[Screenshot grounding data]

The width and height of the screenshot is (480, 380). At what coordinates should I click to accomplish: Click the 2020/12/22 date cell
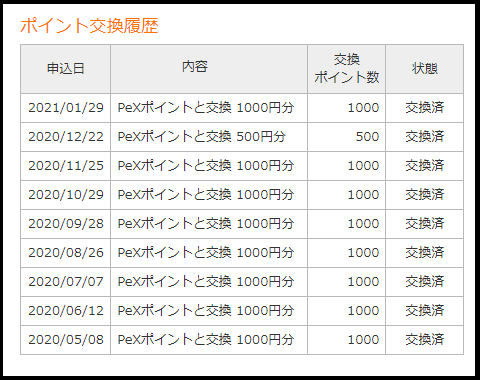[x=65, y=137]
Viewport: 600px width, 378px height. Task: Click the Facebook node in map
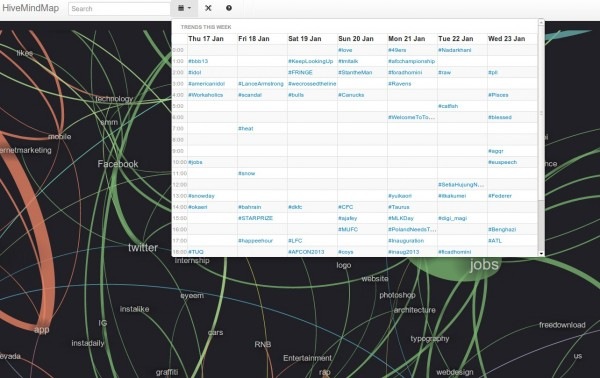click(x=118, y=164)
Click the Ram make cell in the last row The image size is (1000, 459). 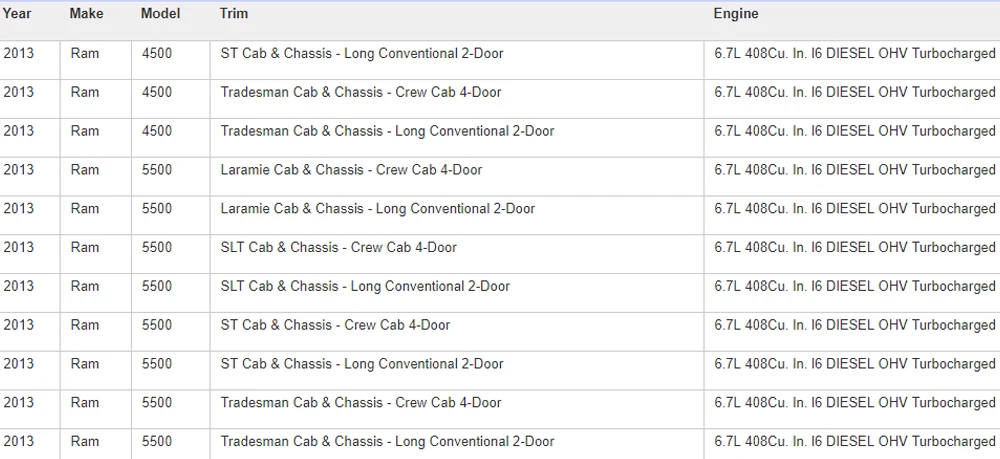tap(85, 442)
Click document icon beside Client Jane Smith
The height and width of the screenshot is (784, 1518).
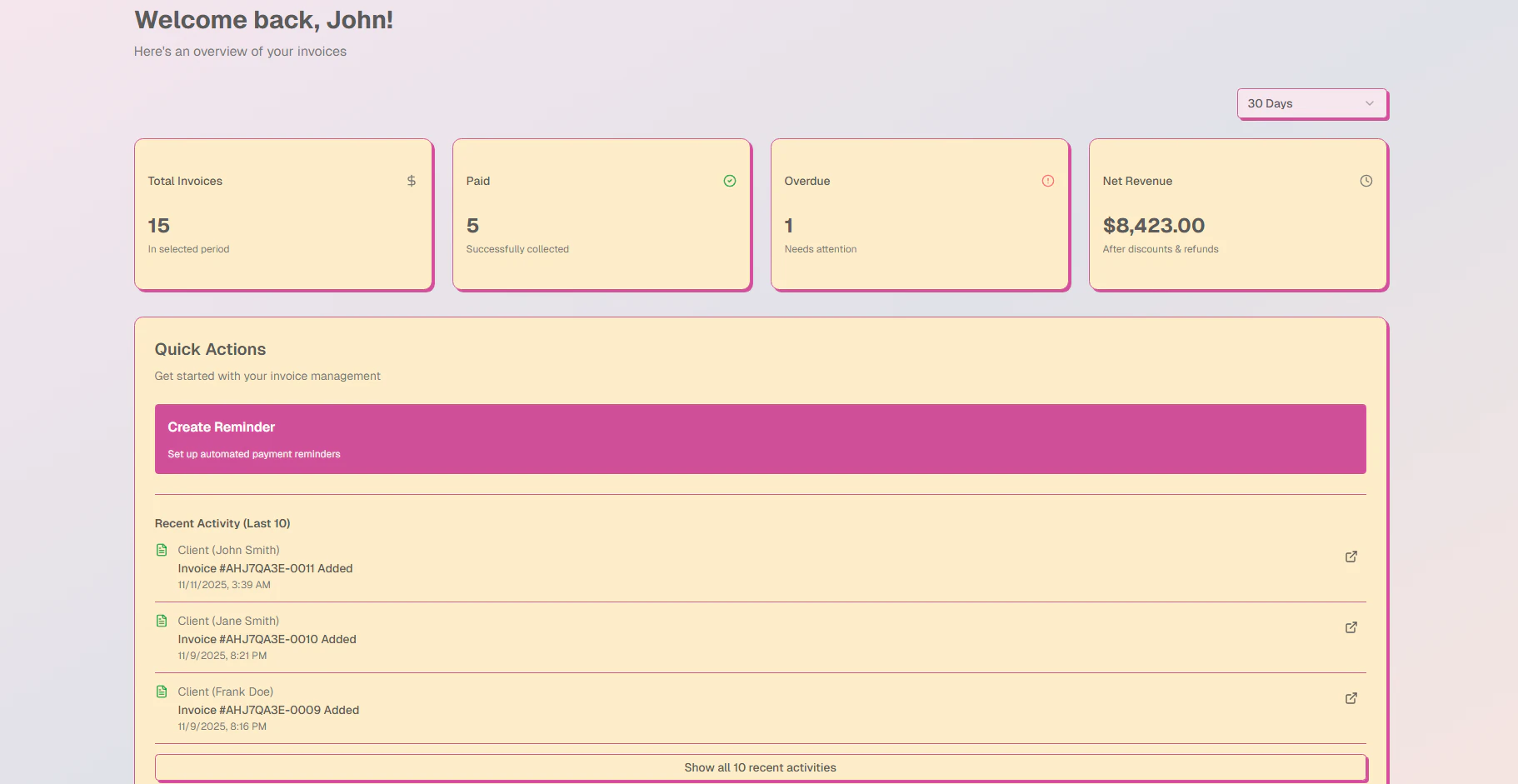pos(162,621)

▸ **TASK OBJECTIVE**
The lines to return run from the line containing "The height and" through the last line of the records. Give them exactly, omitting pictures.

▸ **WRITTEN ANSWER**
The height and width of the screenshot is (784, 1518).
pos(162,621)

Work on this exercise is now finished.